Document extract =
* * * *

BACKGROUND:: This report describes a project funded by the Agency for Healthcare Research and Quality to evaluate the impact of providing hospitals with nonpublic report cards on trauma outcomes. The Survival Measurement and Reporting Trial for Trauma explores the feasibility of using the National Trauma Data Bank as a platform for measuring and improving trauma outcomes. METHODS:: We identified a cohort of 125 hospitals in the National Trauma Data Bank with annual hospital volumes of 250 or more trauma cases meeting specific minimum criteria for data quality. The performance of hospitals in this cohort was evaluated using hierarchical logistic regression model. The effect of each hospital on trauma mortality was captured by a shrinkage coefficient, which is exponentiated to yield an adjusted odds ratio. This adjusted odds ratio represents the likelihood that a trauma patient treated at a specific hospital is more or less likely to die compared with a patient treated at an "average" hospital. RESULTS:: The initial hospital cohort includes 125 hospitals and 157,045 patients admitted in 2006. Most hospitals are either level I (36%) or level II (34%) trauma centers. Patients admitted to the worst-performing hospitals were at least 50% more likely to die than patients admitted to the average hospital, after adjusting for injury severity. CONCLUSION: The initial findings of this trial suggest that there is significant variability in trauma mortality across centers caring for injured patients after adjusting for differences in patient casemix. This variation in risk-adjusted mortality presents an opportunity for improvement. The Survival Measurement and Reporting Trial for Trauma study is designed to test the hypothesis that nonpublic report cards can lead to improved population mortality for injured patients. The results of this study may have substantial implications in the future design and implementation of a national effort to report and improve trauma outcomes in the United States.

Notes & Commentary:

This wide variability in outcomes at different hospitals is mirrored by other studies of injury care at individual institutions.   The Trauma Audit & Research Network iregularly collates this data for hospitals in England & Wales:

TARN trauma outcomes

What is more concerning is that, unlike the UK figures, the hospitals in this study are mainly trauma centres and therefore should be meeting designated performance standards in order to maintain their trauma centre status.  It'd be interesting to see if there is similar variability between hospitals accredited under American College of Surgeons criteria for designation, rather than state or local criteria.

* * * *

Data below =
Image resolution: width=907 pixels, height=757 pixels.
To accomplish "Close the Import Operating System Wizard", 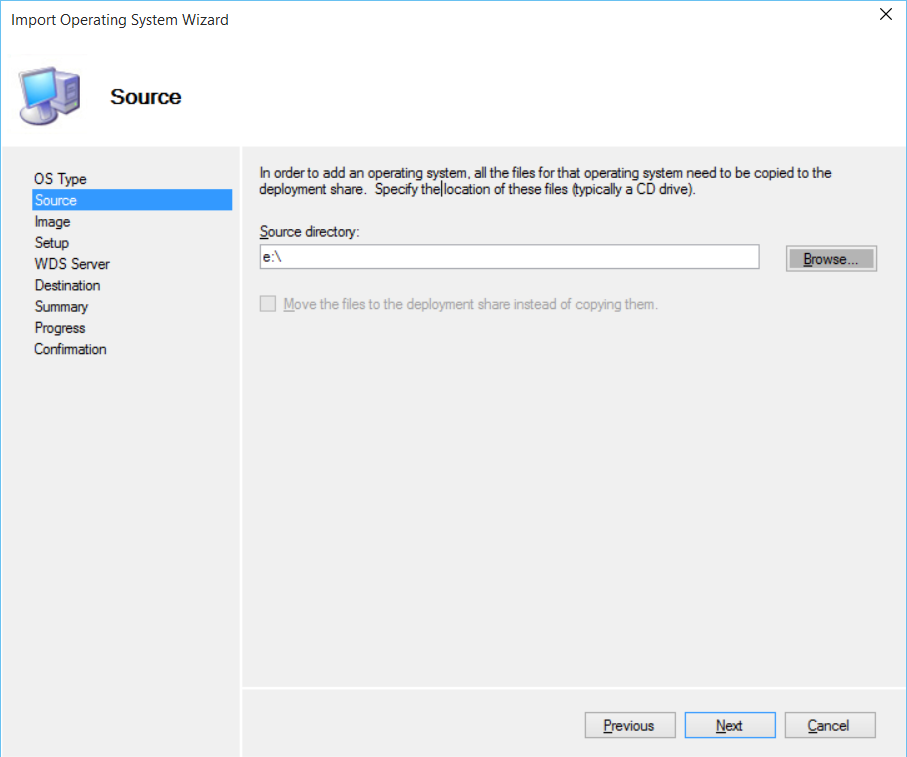I will (885, 15).
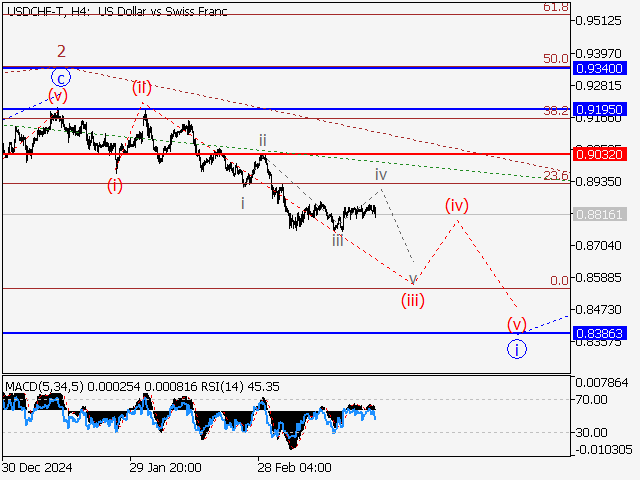
Task: Click the blue circled c wave marker
Action: [61, 77]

* * * *

Write out the part of the trauma outcomes text between "TARN trauma outcomes" and "or local criteria.", inclusive, word for word. The listing has nothing to do with the trauma outcomes text.

Written response =
TARN trauma outcomes

What is more concerning is that, unlike the UK figures, the hospitals in this study are mainly trauma centres and therefore should be meeting designated performance standards in order to maintain their trauma centre status.  It'd be interesting to see if there is similar variability between hospitals accredited under American College of Surgeons criteria for designation, rather than state or local criteria.